The Warriors seemed to freeze in their Nines semi-final defeat to North Queensland. There has been a pattern during their 13-a-side seasons too, to give other teams a head start and then rally for the finals. Manu has some thoughts on why it happens, and why depth in the 2014 squad may prevent the trend continuing.
“It’s always different things each year,” he says.  “The main thing, normally, is injuries. Some guys – usually our main guys – get injured and it takes a toll on the team. But we’ve got a variety of guys now who, no matter what, can fit in the spot. We’re confident there.
“I think it’s how we start the season. We normally start slow and build away, make it hard for us to get there. Then we lose energy when it comes to (the finals). It’s something that I think we’ve got this season.
“I’ve got this year and next year (under contract). I’d definitely love to play my whole career here, I started when I was young in 2004 and it’s something I was just blessed.”
But The Beast is making no guarantees that at some stage, he won’t be part of that annual litany of the wounded.
“My fitness is not too bad,” he said. “I’ve got a few niggles I’ve got to get over again. It’s something I’ve got to look after and the coaching staff is doing their best to try and make sure I do everything I’ve got to do to get it right.
“I’ve always got my knee problems, that’s always been there. Every game, I play off my knees. It’s something I get used to. I know what I have to do to feel great before the game and what doesn’t work. I’ve just got to talk to the coaching staff about that and work my way through training every time.

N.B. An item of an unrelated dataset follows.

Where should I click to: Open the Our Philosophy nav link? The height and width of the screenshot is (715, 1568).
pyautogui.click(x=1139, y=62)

“I’ll definitely have problems with my knee when I retire. In 10 years or a few years after my retirement, I’ll probably be on crutches or a wheelchair! Not serious about that … everything I’ve got now is little cartilage and stuff in my knee. Nothing too serious. I’ll pay for it in the long run but everything’s worth it and I’m enjoying my time in the game and my family’s having a better life.”

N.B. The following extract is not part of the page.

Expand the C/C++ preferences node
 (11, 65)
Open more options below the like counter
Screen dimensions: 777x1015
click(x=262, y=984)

OK, time to hit up Manu about some newsy issues before we go. What about the investigation into Kiwis abusing sleeping pills at the World Cup? The answer here is short but telling. “I think it’s a good thing that they’re trying to crack down on it,” he said.
Russell Crowe reckons Sam Burgess may have stayed in the NRL if he could play Origin. Vatuvei was once filmed going ballistic watching his beloved Maroons beat the Blues on TV. Should foreigners be allowed to take part?
“If you were at the nines and saw how the crowd was, you should know how big (Orgin) would be (in Auckland),” he said. “It would be bigger than the nines. They would have a sell-out crowd every time if they play it over here.
“No, I think it’s fair. It’s for Aussies. It’s a game that they started and something that’s a tradition in Aussie. I’d love to play in it but I’m not too worried about trying to change the rules. We’re happy to support it and I’ll always be a Queensland supporter no matter what. Gorden Tallis was a player I loved to watch. I love his aggression.”
These are characteristics of Manu Vatuvei’s new favourite superhero. Maturity has prompted him to ditch the two-dimensional, almost emotionless, man in tights for  a character more nuanced and flawed, one who is “getting angry, and quiet at some stage” – just like himself.
“I was always into my cartoons,” he says. “Now, it’s The Hulk.”